SUPPLIED RECORDS:
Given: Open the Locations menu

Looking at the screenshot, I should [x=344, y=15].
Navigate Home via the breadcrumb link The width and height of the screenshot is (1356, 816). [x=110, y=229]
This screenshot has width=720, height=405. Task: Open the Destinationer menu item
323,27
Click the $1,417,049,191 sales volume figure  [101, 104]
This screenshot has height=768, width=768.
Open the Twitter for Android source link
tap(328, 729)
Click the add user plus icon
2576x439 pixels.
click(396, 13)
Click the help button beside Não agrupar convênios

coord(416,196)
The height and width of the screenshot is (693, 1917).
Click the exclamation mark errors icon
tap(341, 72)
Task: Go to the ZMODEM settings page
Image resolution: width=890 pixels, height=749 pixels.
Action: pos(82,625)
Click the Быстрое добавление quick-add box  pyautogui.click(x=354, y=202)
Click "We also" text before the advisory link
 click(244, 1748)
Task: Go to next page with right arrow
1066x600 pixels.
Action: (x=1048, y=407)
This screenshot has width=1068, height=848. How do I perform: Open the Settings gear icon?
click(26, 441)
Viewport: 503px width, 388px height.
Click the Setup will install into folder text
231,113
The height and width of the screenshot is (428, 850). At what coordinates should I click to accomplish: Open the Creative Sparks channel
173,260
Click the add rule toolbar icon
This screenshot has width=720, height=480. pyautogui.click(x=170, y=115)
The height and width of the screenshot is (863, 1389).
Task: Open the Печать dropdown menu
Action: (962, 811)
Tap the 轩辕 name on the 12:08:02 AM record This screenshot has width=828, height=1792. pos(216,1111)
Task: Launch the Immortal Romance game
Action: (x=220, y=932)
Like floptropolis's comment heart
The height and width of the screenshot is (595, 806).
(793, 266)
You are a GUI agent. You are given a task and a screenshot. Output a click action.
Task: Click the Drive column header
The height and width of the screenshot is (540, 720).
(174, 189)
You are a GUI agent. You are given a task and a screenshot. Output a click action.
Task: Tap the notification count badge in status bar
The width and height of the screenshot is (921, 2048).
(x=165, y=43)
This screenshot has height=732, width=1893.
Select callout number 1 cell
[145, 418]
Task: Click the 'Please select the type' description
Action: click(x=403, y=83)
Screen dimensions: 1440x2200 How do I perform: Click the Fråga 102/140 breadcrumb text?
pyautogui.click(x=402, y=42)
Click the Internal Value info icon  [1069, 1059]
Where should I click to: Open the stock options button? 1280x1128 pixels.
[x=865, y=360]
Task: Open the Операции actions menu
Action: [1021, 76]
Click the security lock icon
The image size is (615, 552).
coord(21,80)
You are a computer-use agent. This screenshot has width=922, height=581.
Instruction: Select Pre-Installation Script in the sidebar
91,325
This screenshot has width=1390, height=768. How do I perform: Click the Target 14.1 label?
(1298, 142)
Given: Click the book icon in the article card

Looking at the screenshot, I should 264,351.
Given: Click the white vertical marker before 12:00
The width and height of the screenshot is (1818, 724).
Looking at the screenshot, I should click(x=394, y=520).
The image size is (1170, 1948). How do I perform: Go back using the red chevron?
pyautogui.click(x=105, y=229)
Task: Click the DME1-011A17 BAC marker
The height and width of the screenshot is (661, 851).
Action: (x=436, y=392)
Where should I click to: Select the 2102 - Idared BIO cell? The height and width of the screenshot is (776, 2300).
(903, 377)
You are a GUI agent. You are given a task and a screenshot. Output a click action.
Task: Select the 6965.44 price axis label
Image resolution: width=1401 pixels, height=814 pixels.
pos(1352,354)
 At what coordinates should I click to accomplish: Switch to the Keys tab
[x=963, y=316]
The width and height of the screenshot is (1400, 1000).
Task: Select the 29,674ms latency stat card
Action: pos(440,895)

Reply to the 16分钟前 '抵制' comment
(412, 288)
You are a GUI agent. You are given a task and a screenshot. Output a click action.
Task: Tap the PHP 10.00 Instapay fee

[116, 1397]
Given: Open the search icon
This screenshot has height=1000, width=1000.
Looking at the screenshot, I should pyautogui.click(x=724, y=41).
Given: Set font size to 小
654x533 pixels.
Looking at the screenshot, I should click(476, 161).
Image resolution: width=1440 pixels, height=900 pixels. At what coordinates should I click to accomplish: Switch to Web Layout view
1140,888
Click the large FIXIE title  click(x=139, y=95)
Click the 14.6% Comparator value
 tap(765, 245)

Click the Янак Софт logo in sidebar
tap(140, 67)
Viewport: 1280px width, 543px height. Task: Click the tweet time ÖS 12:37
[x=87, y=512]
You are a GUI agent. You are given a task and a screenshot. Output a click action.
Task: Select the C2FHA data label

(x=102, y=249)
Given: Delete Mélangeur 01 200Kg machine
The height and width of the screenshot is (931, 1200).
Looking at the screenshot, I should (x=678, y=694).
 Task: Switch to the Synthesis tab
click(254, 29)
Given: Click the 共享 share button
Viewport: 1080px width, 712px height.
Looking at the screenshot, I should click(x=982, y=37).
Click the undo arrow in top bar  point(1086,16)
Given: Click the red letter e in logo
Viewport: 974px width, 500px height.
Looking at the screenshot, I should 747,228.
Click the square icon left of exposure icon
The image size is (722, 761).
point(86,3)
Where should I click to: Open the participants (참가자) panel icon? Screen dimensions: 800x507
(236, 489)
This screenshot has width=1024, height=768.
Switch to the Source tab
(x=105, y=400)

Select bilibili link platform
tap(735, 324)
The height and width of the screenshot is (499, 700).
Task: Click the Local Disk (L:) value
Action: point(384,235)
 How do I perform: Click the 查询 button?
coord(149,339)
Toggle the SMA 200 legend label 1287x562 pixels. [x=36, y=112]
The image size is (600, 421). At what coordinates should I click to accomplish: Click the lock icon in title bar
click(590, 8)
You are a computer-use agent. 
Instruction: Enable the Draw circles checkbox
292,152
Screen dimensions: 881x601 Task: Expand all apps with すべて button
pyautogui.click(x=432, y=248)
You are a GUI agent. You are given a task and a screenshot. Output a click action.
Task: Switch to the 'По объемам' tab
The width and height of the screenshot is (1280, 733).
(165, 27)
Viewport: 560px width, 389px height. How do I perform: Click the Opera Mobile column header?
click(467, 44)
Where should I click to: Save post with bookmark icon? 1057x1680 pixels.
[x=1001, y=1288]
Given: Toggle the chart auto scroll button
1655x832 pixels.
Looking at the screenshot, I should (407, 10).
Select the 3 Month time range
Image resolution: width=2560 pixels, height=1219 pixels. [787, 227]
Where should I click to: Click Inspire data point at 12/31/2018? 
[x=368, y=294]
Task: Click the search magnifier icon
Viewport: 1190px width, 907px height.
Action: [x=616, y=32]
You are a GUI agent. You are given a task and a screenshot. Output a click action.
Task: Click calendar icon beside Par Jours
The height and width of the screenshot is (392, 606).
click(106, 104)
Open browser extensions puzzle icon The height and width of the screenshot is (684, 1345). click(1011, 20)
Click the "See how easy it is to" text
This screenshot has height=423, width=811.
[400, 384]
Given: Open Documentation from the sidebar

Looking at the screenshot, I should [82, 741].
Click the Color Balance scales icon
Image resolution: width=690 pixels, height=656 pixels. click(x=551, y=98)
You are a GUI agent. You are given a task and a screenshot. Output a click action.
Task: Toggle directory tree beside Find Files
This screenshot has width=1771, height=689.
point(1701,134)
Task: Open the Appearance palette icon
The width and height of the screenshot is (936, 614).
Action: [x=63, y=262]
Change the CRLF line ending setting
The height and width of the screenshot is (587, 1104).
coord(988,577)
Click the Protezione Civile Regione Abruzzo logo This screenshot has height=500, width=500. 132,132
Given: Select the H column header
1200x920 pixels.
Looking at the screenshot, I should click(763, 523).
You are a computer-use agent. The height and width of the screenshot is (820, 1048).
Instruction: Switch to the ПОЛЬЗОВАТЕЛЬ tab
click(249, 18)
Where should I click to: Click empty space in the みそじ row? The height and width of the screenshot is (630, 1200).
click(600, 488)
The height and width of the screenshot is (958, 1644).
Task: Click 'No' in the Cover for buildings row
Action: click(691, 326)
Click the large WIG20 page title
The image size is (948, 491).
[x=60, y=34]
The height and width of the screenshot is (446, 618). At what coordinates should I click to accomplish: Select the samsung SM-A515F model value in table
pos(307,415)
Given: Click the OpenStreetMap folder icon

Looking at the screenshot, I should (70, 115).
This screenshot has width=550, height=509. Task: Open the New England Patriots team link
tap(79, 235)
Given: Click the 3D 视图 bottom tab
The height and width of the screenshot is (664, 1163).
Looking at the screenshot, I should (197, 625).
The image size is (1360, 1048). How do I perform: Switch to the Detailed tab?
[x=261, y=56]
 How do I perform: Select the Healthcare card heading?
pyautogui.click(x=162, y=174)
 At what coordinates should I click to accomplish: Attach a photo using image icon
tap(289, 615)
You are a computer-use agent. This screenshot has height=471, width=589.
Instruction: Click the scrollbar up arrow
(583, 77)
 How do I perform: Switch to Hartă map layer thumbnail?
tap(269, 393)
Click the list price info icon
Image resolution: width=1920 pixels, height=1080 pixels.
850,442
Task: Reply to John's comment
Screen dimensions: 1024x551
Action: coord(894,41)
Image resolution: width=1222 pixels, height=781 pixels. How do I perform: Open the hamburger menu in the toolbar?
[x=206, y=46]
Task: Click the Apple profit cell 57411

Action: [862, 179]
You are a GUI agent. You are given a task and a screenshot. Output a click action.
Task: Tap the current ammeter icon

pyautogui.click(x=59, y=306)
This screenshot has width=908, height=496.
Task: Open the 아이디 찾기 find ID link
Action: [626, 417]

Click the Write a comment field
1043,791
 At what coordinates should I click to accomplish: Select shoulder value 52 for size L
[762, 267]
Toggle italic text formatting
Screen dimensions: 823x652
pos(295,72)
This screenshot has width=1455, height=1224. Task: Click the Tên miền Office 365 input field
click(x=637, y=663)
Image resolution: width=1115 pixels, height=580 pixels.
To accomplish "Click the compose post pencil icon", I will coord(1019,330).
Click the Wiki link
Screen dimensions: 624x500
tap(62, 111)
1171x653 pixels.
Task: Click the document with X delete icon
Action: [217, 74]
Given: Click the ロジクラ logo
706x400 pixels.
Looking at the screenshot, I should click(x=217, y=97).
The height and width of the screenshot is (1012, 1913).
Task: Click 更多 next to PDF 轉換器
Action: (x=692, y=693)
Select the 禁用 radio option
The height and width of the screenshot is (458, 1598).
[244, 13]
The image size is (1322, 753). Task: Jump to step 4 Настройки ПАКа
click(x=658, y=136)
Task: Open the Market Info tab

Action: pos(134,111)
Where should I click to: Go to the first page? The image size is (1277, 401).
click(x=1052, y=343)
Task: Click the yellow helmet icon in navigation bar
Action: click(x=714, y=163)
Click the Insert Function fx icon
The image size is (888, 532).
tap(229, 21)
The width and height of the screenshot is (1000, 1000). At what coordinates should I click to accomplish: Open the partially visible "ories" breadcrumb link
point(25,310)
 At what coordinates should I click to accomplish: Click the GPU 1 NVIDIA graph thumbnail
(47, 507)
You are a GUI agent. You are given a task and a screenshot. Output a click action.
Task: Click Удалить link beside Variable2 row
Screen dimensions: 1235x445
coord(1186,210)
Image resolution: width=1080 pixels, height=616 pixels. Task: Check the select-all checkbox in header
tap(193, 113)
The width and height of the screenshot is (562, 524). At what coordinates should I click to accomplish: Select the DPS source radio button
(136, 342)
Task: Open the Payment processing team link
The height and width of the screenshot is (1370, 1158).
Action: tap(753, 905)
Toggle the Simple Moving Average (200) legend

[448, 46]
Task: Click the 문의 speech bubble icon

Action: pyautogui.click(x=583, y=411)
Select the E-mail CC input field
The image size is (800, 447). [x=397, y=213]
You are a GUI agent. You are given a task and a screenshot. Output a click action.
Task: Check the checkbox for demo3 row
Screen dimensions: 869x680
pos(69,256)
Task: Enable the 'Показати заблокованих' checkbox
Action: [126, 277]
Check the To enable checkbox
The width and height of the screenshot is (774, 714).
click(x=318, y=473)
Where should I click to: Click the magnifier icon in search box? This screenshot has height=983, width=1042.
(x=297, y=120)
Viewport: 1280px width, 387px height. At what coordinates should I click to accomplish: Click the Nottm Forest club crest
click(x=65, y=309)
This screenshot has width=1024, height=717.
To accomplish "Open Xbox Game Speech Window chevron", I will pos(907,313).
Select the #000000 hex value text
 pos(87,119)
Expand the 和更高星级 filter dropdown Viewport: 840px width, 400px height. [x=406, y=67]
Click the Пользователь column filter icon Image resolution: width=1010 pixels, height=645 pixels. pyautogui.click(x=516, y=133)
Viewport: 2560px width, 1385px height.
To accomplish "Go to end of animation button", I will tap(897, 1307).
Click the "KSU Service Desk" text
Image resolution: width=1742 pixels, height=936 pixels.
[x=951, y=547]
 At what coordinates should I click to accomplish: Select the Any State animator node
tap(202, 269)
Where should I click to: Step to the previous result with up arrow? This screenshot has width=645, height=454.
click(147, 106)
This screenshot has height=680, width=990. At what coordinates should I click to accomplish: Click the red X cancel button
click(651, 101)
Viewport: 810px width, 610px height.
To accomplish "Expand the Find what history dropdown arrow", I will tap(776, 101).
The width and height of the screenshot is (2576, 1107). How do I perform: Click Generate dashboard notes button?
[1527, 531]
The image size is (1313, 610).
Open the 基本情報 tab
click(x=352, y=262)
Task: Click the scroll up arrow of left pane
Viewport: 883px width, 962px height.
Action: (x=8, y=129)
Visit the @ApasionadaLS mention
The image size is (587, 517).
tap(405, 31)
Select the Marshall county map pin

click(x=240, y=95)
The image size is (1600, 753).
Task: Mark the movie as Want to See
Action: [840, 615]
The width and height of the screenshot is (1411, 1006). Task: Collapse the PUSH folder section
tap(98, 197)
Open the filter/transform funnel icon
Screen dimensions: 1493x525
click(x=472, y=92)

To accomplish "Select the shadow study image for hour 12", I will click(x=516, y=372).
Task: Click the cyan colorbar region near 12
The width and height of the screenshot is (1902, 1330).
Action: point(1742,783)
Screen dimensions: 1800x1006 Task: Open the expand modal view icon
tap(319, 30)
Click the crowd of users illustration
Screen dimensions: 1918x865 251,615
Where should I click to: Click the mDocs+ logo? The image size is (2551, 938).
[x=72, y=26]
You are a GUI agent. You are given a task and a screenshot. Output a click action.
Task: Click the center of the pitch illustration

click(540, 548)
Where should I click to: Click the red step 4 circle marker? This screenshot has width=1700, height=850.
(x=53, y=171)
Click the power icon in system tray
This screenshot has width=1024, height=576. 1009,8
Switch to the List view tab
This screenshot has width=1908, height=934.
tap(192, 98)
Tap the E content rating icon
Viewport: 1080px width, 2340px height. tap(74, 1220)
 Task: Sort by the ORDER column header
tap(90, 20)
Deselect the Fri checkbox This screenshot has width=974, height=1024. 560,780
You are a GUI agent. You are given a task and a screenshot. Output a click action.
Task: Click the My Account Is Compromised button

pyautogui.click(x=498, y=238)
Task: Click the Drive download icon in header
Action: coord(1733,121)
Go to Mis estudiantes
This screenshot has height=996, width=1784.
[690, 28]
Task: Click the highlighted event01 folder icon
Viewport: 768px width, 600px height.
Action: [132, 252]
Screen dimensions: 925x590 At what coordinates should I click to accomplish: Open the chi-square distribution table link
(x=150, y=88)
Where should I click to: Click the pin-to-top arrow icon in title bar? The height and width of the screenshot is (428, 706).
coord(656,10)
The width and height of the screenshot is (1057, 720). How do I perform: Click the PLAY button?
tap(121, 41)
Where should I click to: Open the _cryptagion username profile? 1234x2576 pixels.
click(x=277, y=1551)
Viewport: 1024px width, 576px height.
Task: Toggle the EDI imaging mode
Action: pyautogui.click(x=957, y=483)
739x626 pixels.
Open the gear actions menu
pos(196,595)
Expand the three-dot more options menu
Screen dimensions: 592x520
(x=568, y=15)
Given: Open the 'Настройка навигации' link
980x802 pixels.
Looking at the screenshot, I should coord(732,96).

YOUR ASSIGNMENT: Retype only the lines above between the line with "Select the E-mail CC input field" and the line with "Viewport: 810px width, 610px height.", counting those two lines as well, and keep every character as it is.

FINAL ANSWER:
Select the E-mail CC input field
The image size is (800, 447). [x=397, y=213]
You are a GUI agent. You are given a task and a screenshot. Output a click action.
Task: Check the checkbox for demo3 row
Screen dimensions: 869x680
pos(69,256)
Task: Enable the 'Показати заблокованих' checkbox
Action: [126, 277]
Check the To enable checkbox
The width and height of the screenshot is (774, 714).
click(x=318, y=473)
Where should I click to: Click the magnifier icon in search box? This screenshot has height=983, width=1042.
(x=297, y=120)
Viewport: 1280px width, 387px height. At what coordinates should I click to accomplish: Click the Nottm Forest club crest
click(x=65, y=309)
This screenshot has width=1024, height=717.
To accomplish "Open Xbox Game Speech Window chevron", I will pos(907,313).
Select the #000000 hex value text
 pos(87,119)
Expand the 和更高星级 filter dropdown Viewport: 840px width, 400px height. [x=406, y=67]
Click the Пользователь column filter icon Image resolution: width=1010 pixels, height=645 pixels. pyautogui.click(x=516, y=133)
Viewport: 2560px width, 1385px height.
To accomplish "Go to end of animation button", I will tap(897, 1307).
Click the "KSU Service Desk" text
Image resolution: width=1742 pixels, height=936 pixels.
[x=951, y=547]
 At what coordinates should I click to accomplish: Select the Any State animator node
tap(202, 269)
Where should I click to: Step to the previous result with up arrow? This screenshot has width=645, height=454.
click(147, 106)
This screenshot has height=680, width=990. At what coordinates should I click to accomplish: Click the red X cancel button
click(651, 101)
Viewport: 810px width, 610px height.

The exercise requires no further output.